1・また高橋が浮気行為をしようとしていると吉田が感付いた。

2・友人二人―――冬花と酒井―――に相談する。

3・二人が同時に「とっちめちゃおう」と発言。

4・計画を立て実行に移す。

5・今に至る。

 

 ざっくりだがこういう事らしい。

 天罰としか言えねえ。

 とりあえずここまで来たんだから、と時間いっぱいまで歌う事になった。

 俺は余り歌う事が得意ではないためジュースを飲んだりして時間を潰しただけだが。

 ちなみに、高橋は冬花が持っていた荒縄でグルグル巻きにされて地面に置かれていた。

 時折、吉田が構っていたがあれは・・・・・・何とも言えないな。

 以前、俺は『知らない人が見たら、吉田が高橋になついているだけの様にも見える』と言ったが、あれは誤りだと訂正しよう。

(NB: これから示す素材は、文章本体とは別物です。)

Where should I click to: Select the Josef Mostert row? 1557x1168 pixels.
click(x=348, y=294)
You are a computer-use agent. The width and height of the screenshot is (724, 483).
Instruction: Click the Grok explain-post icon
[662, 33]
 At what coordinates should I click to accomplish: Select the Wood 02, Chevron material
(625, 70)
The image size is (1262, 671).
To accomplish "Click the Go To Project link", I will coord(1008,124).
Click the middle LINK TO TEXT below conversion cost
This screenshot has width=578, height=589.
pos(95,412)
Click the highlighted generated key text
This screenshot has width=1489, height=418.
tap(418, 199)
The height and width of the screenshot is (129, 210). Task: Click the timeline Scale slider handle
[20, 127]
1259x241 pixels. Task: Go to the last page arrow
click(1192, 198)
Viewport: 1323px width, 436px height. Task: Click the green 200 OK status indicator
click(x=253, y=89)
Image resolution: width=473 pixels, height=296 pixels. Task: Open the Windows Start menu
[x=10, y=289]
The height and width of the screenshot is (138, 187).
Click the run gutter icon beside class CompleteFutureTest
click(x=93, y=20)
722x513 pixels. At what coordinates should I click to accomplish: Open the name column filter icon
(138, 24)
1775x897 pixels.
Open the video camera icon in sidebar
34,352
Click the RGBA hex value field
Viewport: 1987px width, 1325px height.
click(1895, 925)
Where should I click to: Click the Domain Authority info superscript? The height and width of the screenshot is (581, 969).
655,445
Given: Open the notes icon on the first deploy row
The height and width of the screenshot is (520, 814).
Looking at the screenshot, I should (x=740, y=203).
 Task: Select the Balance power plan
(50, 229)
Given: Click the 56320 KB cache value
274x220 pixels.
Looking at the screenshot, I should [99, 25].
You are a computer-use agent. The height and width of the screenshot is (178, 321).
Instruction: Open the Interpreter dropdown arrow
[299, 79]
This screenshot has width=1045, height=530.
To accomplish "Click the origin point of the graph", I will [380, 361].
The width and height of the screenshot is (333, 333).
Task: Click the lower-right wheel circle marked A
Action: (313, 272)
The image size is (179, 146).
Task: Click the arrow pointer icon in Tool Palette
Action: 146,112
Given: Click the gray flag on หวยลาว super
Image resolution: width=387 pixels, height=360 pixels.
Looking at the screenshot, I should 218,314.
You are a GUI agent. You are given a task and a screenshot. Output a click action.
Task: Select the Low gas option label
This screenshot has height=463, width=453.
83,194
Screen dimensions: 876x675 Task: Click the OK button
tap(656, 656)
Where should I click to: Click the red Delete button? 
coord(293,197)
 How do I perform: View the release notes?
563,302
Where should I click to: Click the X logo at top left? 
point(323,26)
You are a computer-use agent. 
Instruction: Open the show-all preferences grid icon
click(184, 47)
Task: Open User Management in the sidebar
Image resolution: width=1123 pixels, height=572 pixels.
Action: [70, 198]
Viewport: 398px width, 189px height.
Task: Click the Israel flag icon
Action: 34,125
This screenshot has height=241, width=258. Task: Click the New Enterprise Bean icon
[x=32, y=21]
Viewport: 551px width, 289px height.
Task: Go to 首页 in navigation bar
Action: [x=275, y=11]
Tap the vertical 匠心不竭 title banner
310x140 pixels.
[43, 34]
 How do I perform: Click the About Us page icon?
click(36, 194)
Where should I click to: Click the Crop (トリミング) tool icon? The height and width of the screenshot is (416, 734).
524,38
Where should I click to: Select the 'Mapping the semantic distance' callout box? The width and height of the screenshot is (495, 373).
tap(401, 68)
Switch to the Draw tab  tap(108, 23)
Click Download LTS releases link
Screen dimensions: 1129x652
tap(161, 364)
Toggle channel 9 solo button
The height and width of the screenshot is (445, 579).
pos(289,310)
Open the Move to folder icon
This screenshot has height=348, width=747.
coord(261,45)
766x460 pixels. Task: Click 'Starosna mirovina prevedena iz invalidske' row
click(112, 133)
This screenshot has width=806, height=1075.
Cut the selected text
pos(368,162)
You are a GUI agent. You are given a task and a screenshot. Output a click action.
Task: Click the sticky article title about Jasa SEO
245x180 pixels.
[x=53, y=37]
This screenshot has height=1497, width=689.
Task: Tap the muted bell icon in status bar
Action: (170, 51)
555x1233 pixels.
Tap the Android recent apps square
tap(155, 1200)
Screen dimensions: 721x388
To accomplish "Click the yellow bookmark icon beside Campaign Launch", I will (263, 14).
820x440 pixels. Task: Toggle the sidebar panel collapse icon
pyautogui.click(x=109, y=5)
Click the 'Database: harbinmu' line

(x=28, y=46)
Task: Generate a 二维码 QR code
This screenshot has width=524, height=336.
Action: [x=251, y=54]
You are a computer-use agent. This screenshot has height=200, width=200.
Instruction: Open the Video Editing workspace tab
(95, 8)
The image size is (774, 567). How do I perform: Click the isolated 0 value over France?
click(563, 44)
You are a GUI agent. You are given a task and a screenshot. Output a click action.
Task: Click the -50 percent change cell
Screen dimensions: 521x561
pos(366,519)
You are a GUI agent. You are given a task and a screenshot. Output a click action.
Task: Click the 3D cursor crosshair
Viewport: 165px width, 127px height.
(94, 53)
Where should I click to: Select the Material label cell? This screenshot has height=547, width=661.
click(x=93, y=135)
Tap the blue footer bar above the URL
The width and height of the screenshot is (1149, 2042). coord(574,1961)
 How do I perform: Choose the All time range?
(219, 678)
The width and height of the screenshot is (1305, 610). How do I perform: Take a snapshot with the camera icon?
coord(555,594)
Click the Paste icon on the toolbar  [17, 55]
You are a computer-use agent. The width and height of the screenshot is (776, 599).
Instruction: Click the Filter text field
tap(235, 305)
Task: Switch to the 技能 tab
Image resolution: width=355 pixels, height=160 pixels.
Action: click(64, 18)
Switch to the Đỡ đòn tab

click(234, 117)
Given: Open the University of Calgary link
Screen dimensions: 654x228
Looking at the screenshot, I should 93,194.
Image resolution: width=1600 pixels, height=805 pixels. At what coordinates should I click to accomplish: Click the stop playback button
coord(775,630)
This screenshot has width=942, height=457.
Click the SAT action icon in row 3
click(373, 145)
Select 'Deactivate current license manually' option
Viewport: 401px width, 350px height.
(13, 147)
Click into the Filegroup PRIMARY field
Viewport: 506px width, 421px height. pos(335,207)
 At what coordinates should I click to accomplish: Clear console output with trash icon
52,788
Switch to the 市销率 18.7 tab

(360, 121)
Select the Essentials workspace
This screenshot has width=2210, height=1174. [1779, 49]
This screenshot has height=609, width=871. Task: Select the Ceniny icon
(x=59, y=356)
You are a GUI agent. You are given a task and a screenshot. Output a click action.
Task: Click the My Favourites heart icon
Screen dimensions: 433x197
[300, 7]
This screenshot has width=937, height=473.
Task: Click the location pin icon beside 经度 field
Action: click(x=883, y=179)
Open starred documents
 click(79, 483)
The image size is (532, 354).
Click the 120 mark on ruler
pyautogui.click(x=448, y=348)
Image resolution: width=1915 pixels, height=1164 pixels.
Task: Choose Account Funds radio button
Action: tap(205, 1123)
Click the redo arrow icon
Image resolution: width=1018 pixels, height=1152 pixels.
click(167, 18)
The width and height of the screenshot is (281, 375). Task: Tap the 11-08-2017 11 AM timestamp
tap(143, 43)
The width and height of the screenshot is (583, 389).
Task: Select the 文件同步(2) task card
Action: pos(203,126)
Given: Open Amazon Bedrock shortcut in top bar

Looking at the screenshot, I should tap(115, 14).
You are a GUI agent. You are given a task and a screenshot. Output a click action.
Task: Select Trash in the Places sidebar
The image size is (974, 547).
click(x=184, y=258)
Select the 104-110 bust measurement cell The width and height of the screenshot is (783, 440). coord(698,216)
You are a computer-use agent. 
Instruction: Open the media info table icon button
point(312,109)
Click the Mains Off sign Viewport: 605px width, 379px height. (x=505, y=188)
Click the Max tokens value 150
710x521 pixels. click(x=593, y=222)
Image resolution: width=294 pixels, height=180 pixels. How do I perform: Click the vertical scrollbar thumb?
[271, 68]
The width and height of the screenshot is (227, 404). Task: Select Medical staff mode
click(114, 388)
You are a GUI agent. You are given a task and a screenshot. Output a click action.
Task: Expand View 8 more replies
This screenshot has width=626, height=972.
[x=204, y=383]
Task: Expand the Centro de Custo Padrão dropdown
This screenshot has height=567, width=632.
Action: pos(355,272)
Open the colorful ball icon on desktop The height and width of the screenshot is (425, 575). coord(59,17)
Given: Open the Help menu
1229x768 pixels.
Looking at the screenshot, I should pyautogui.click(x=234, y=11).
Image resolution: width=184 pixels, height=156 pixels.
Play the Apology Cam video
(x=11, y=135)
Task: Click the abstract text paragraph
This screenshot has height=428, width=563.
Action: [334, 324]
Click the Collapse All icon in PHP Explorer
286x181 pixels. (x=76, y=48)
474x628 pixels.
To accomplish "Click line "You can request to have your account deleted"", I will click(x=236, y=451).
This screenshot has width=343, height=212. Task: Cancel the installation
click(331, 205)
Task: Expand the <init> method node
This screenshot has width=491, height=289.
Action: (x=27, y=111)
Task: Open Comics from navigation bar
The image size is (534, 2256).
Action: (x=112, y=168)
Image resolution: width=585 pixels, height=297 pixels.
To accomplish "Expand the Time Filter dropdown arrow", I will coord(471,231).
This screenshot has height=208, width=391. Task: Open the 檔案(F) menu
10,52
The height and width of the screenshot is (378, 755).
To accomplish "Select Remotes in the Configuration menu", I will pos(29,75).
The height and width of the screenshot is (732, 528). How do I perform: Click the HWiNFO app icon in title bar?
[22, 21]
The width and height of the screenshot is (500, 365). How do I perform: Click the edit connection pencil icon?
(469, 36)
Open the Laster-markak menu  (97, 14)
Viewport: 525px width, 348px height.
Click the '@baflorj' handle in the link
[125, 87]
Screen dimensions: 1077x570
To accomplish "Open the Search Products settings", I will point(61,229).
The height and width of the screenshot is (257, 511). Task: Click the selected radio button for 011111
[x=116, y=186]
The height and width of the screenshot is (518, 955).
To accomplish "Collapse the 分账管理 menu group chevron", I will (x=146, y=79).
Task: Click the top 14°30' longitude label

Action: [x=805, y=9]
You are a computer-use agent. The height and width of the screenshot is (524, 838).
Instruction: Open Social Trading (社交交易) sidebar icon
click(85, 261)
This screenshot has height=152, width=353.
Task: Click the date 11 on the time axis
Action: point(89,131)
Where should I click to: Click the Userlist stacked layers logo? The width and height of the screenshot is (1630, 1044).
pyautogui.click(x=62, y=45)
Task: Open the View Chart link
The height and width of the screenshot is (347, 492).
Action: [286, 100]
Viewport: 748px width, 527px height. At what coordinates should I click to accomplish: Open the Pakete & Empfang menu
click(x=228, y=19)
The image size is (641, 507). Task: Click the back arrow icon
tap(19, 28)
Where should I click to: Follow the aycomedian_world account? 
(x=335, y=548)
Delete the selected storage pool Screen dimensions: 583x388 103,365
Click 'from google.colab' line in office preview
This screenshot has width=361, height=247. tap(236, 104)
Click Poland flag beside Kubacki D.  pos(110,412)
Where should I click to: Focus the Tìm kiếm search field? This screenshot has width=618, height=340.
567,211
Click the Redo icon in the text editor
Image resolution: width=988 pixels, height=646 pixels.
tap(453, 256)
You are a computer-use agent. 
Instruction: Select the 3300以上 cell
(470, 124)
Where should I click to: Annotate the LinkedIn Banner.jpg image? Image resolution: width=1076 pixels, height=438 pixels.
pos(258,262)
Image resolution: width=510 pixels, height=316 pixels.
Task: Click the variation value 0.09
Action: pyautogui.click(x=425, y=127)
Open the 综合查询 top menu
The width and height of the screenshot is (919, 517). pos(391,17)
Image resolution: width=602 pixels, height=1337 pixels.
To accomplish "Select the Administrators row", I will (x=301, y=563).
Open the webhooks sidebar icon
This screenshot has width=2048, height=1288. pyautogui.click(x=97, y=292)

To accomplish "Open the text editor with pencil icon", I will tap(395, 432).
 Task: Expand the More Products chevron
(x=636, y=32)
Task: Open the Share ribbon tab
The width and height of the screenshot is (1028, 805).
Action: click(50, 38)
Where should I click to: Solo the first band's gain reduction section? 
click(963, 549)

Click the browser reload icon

 一見そう見えるが、実際は吉田が高橋を逃がさないようにそうしているだけだと。

 俺は女性特有の闇に恐怖しながらコーラを飲んだ。

 

 

 

 なお、これは後々知った話なのだが、吉田はもともと高橋のストーカーだったらしい。

 何で付き合うようになったまでは教えてもらえなかったが、どうやら吉田は軽い束縛系ヤンデレ気質があるらしい。

 怖ぇ。

 

 

 




主人公よりスペックの高いモブとは一体・・・・・・。